Les yeux de Mona
À ne surtout pas lire en étudiant les tableaux cités. Ce ne serait pas rendre justice à l’ambition de l’auteur : nous apprendre à voir au-delà de l’œuvre. Il faut convoquer les images avec pour seules indications la description formelle du tableau et les commentaires qu’en font Mona, la petite fille, et Henry, son grand-père érudit.
C’est une initiation qui oscille entre « L’histoire de l’art pour les nuls » et le cours magistral d’un universitaire - tantôt simpliste, tantôt virtuose. On l’aura compris, ce livre a le défaut de sa qualité : la vulgarisation. Les plus snobs le bouderont, les autres se laisseront happer par le plaisir de la découverte. Ce fut mon cas.

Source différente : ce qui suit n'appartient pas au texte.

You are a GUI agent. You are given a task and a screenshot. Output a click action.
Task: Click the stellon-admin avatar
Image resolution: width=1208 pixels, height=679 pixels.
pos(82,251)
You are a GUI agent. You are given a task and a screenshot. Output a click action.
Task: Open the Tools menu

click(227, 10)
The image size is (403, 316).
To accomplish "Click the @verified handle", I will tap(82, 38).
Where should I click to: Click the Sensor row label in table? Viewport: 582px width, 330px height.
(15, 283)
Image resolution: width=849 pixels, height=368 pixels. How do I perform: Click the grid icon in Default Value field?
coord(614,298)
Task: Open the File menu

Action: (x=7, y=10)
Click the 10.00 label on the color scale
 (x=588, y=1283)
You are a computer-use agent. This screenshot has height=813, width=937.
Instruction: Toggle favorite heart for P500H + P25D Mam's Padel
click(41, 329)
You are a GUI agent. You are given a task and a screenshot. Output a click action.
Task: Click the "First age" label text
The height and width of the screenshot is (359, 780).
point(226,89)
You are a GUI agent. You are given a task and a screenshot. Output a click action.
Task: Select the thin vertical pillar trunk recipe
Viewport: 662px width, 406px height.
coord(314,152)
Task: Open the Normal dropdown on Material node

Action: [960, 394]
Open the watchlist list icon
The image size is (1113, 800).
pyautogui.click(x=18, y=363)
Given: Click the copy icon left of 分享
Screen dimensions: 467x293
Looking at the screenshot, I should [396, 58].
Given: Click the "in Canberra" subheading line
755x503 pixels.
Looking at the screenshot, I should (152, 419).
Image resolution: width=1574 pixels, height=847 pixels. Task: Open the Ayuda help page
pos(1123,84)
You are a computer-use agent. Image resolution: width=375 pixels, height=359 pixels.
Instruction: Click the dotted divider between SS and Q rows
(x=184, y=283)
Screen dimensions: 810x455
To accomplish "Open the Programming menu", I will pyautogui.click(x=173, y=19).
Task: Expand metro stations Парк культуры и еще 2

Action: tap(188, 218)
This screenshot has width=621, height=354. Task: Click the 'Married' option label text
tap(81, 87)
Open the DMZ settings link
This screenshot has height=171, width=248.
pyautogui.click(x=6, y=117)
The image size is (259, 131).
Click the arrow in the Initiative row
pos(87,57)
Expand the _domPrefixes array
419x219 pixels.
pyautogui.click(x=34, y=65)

Quel bonheur de retrouver Marguerite Gérard (p142), Marie-Guillemine Benoist (p160), Rosa Bonheur (p213), Julia Margaret Cameron (p232), Anna-Eva Bergman (p422) et l’immense Louise Bourgois (p437). Je sais, que de femmes, on ne se refait pas.
L’auteur traque le détail, le clin d’œil, l’anomalie qui donnent à l’œuvre son caractère transgressif et sa postérité. L’Histoire ne retient pas le conformisme. Pour la séduire, il faut sortir du cadre, briser les codes et s’affranchir des lieux communs. Cette quête, essentielle et sublime, valait un roman, qu’il faut lire comme on visite un musée, en accélérant le pas dans certaines salles, parce que la vie de Mona tient du prétexte. L’exceptionnelle maturité de cette petite fille manque de crédibilité. Le roman devient catalogue si on met de côté son histoire qui ne manque pas de charme et d’intelligence par ailleurs : l’indicible, ce que l’on refuse de voir, la peur de la perte, et cette magnifique trouvaille, conclure avec l’outre-noir de Soulages.
Le livre de Thomas Schlesser m’a fait penser, dans ses intentions, au « Monde de Sophie » de Jostein Gaarder. L’instruction par le roman est un exercice périlleux (car le didactisme guette). Umberto Eco en reste le maître incontesté.